Set problem:
In the passage on the Fort McMurray fire that follows, list every named place.

Selected passage:
With the city was engulfed in flames, Professional Engineers and operators kept the water flowing to firefighters. Then, when the flames were finally under control, they helped recover the rest of the water system so residents could return home.
It was a hard choice, but for Dawny George, P.Eng., it was the right one. When Fort McMurray was being evacuated, she – like many other municipal officials – sent her family to safety in Edmonton and stayed behind to help in the emergency operations centre.
“As I drove around with my co-worker and looked at the burned trees and houses, we both felt devastated, but hopeful and glad to stay behind to provide support,” says Ms. George, Director of Engineering for the Regional Municipality of Wood Buffalo (RMWB).
In the early days of the crisis, she acted as a liaison between the emergency centre and staff at the city’s water treatment plant. Remaining public works and environmental services personnel – about 16 people, including some whose homes had burned – were working full-out to ensure adequate water pressure and flow for the firefighters battling the flames. They were also supplying first responders with trucked-in water and fuel. Technical support came from engineering consultants across the province, who shared with the RMWB personnel lessons learned from the Slave Lake fires in 2011.

Word and element locating data:
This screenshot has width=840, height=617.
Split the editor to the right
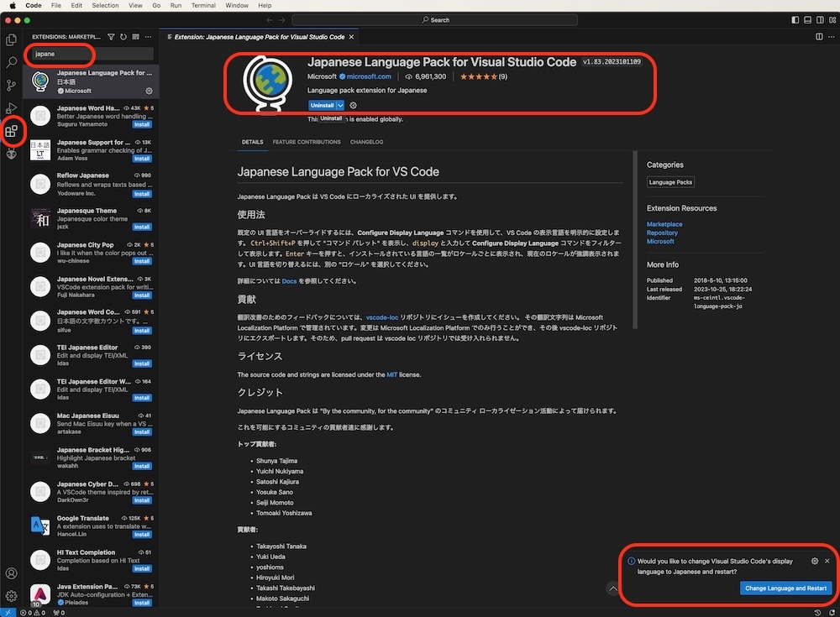pyautogui.click(x=819, y=37)
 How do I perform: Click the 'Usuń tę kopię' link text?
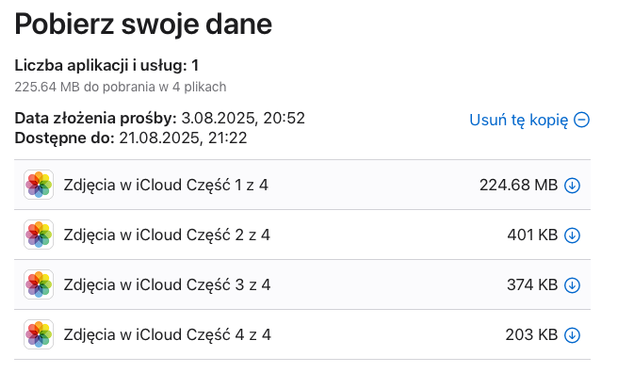[x=519, y=120]
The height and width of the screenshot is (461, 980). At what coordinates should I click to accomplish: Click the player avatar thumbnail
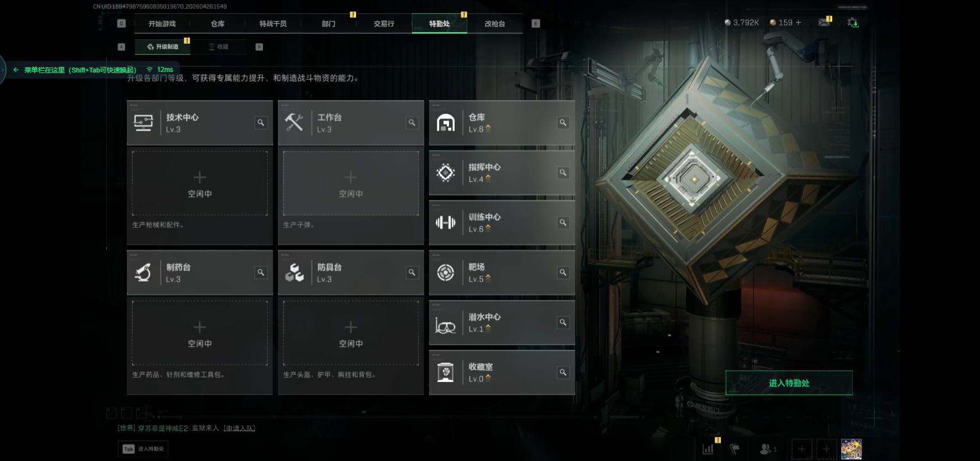(852, 449)
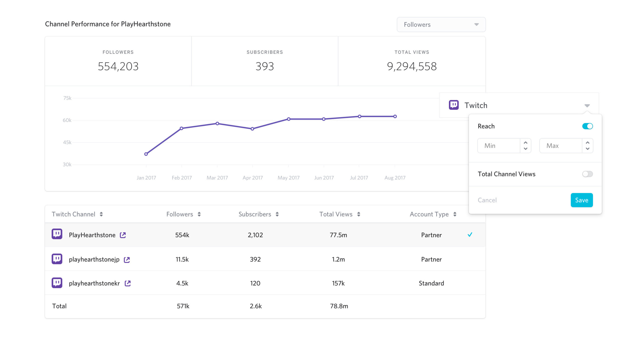Select the Total Views summary card
The height and width of the screenshot is (337, 644).
(412, 61)
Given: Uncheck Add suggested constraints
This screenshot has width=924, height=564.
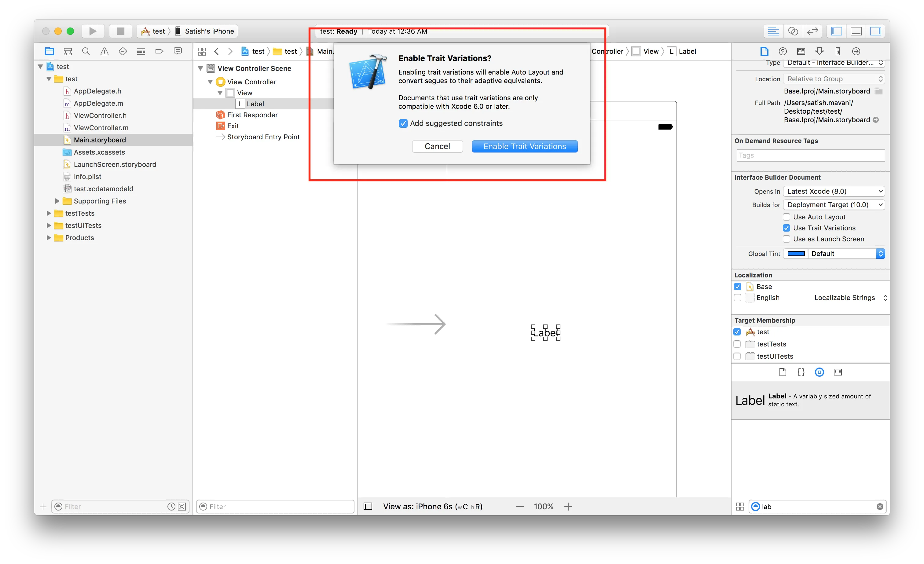Looking at the screenshot, I should pos(403,123).

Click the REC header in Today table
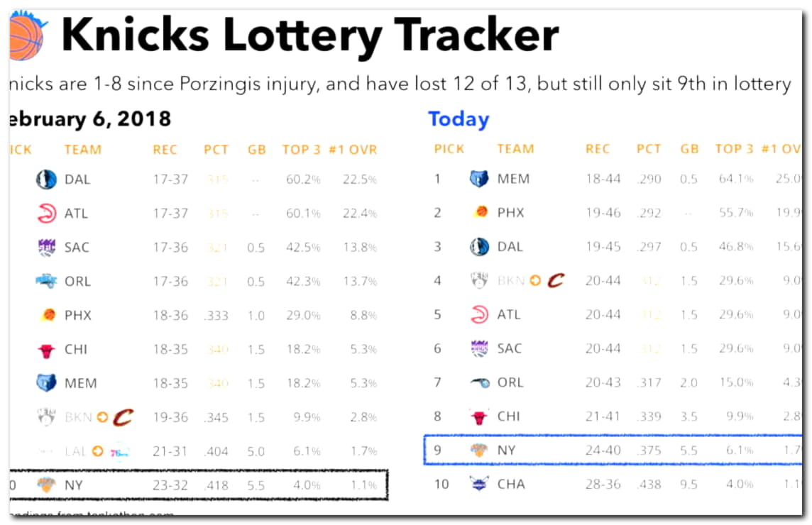(598, 149)
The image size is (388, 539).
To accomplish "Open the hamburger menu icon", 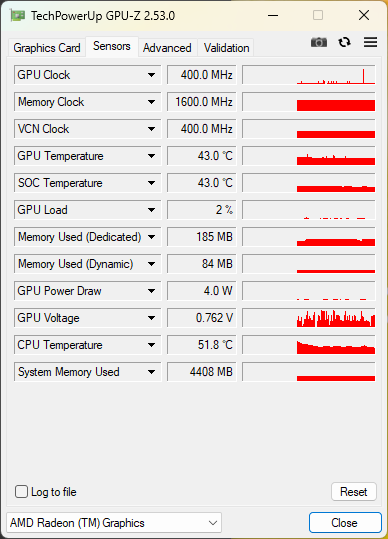I will pyautogui.click(x=370, y=42).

Response for this exercise:
Fort McMurray, Edmonton, the Regional Municipality of Wood Buffalo (RMWB), Slave Lake